## WHAT TO DO
Continue the reflection below on the Roman census in Luke 2 and the meaning of the Incarnation, picking up after its final sentence; the lines that come after it are not part of that text.

## DOCUMENT SECTION
· · · · ·

In those days a decree went out from Emperor Augustus that all the world should be registered. This was the first registration and was taken while Quirinius was governor of Syria. All went to their own towns to be registered. Joseph also went from the town of Nazareth in Galilee to Judea, to the city of David called Bethlehem, because he was descended from the house and family of David. -- Luke 2:1-3

The most familiar story of the Christian year begins with a most secular situation -- the Romans want to count things. We are introduced to the moment of the Incarnation by means of a rather tedious bureaucratic event.

If this seems odd and disappointingly normal -- shouldn't it all begin with something a little more...well, sublime? -- it is because we persist in misunderstanding what Incarnation means. We keep thinking that the Prince of Peace will be like our princes, walled away from us in a luxury we do not enjoy. That the kingdom of heaven has nothing to do with the day-to-day grind of earth. That the Son of God comes to whisk us away from all that.

· · · · ·

## SUPPLIED MATERIAL
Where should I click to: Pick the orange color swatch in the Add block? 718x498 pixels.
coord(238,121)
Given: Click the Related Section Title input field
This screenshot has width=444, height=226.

· · · · ·

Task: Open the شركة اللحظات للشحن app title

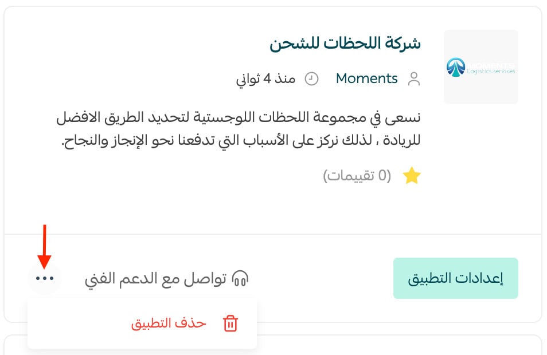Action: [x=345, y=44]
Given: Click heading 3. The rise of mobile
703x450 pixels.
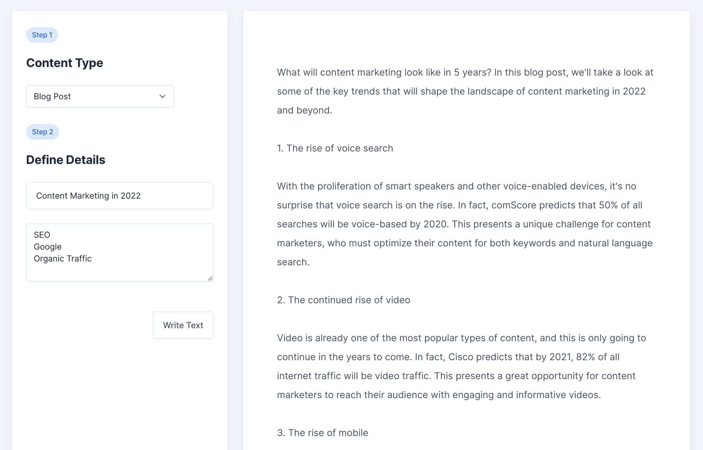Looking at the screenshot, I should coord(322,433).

· · · · ·

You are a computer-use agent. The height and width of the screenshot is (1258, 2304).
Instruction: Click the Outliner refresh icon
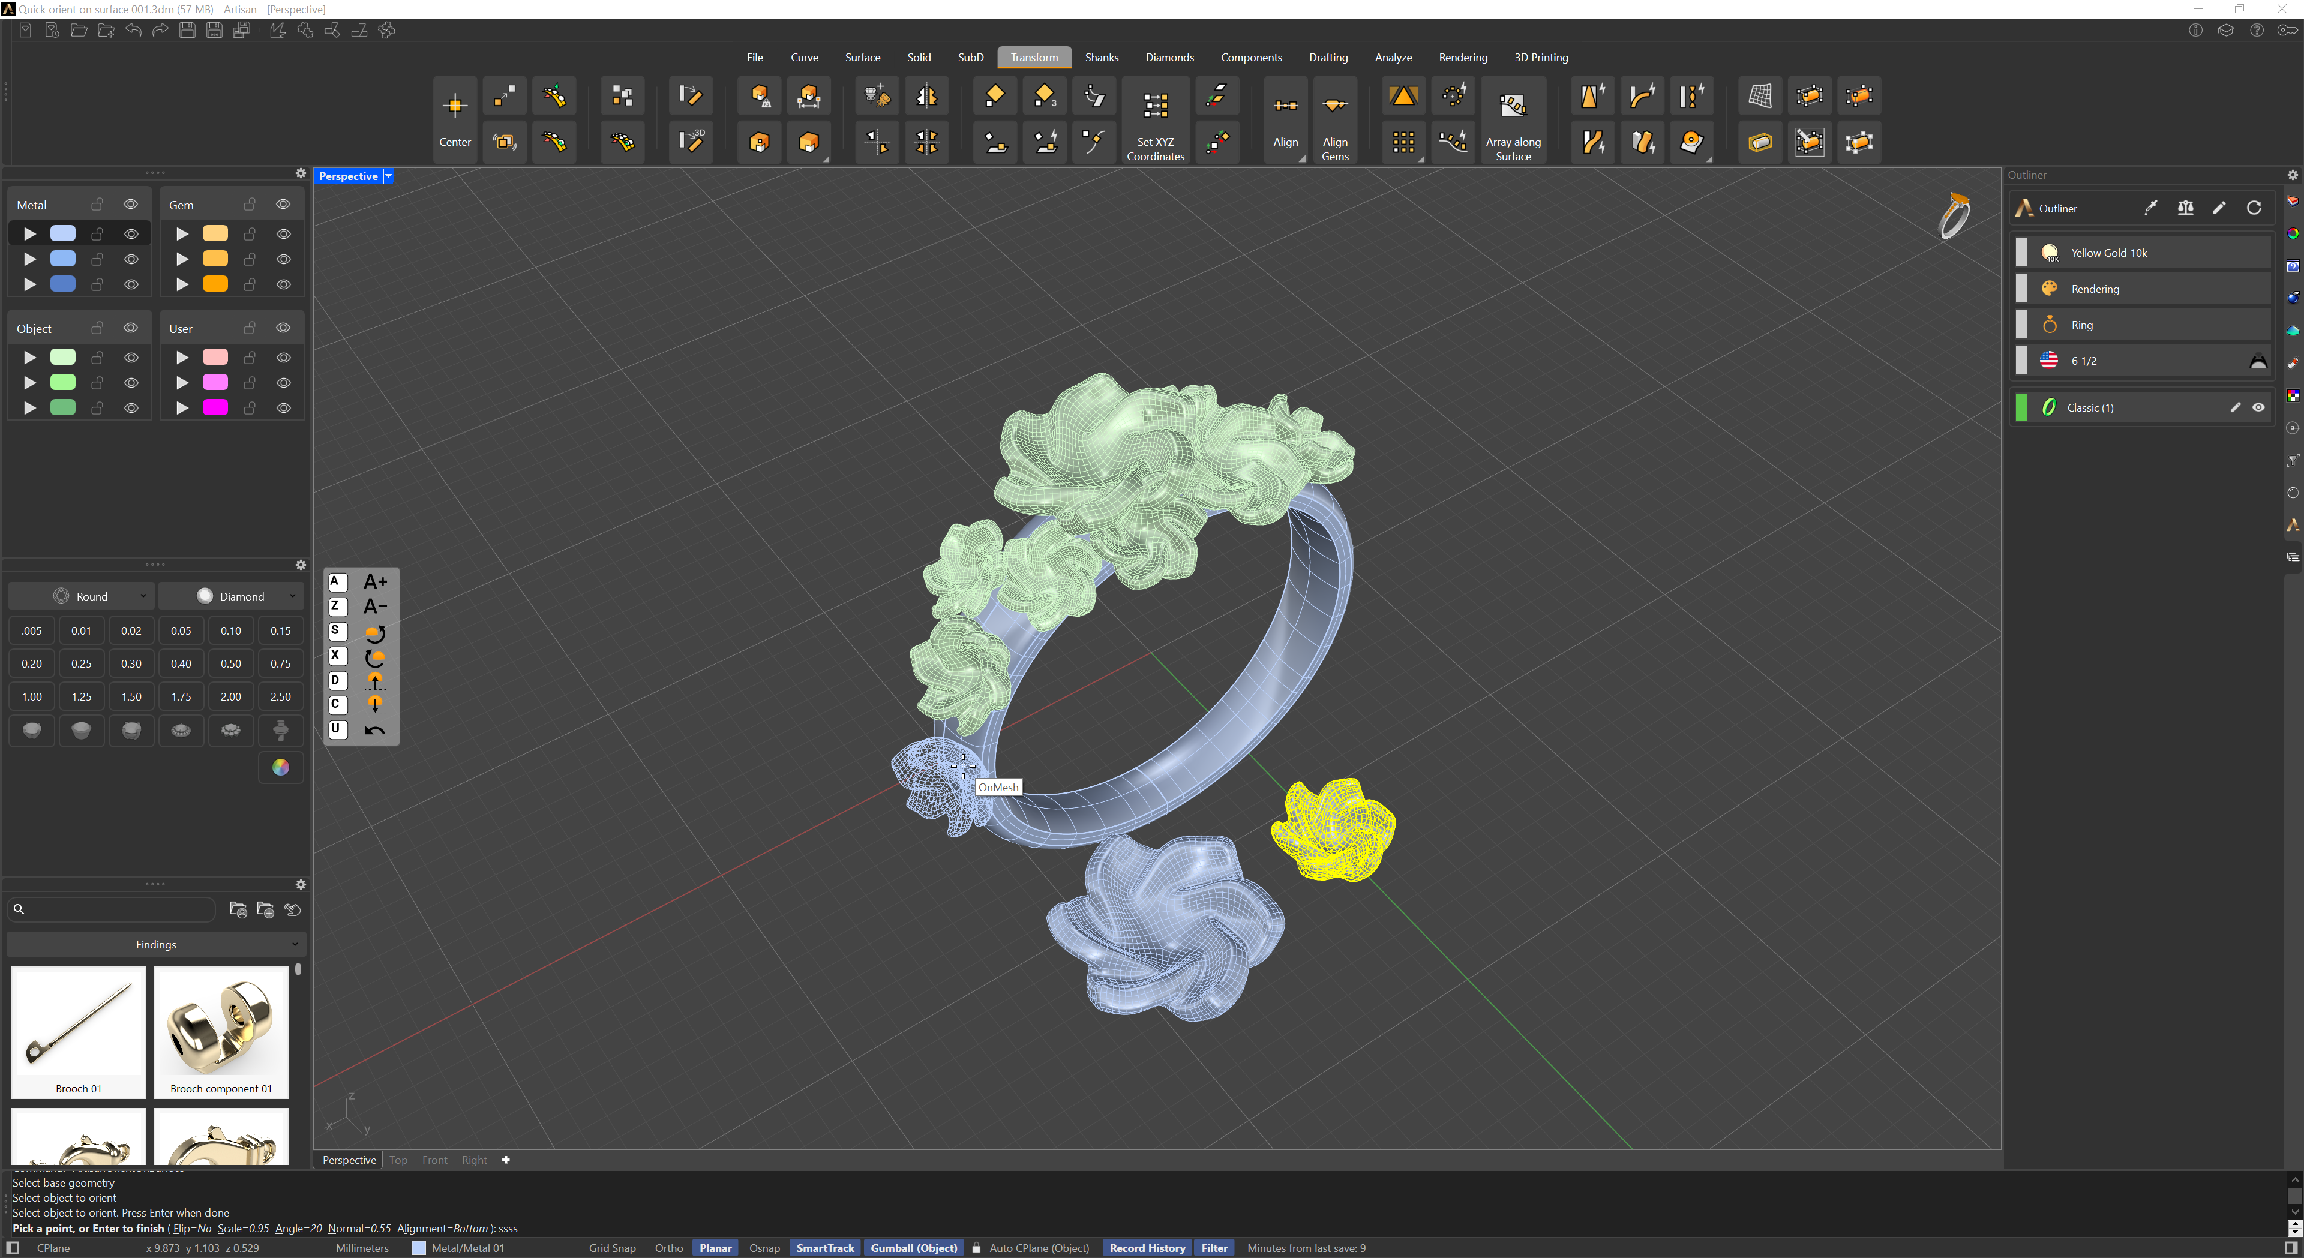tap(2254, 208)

· · · · ·

## REPLY
No. He comes to give us a new. normal. He comes to transform our relationship to the world and to one another, to inhabit and sanctify it. Through him we will see what it is to love the world so much that its good becomes our good, and begin to hope that we might birth such love in our own hearts. That we are connected with one another in a bond that cannot be severed, and that this applies to everyone, everywhere, not just to people we know, who live where we live. That this life, our place in time and space, is far from being the summative thing we have thought it was: existence is larger than we are, wider than just here, longer than just now.

From henceforth, we know that the deepening of our connection with God does not depend upon removing ourselves from ordinary life: rather, that connection has become ordinary: every day, accessible to us all. Life with Christ has become normal for us.

Perhaps we will think of that after the presents have all been opened, the lovely dinner cooked and eaten, the last cookie nibbled, the last guest sent out into the night, in that satisfying moment when we savor being finished with all our work. Now things can get back to normal, we may say to ourselves. And then, perhaps, we will stop and think about what "normal" really is.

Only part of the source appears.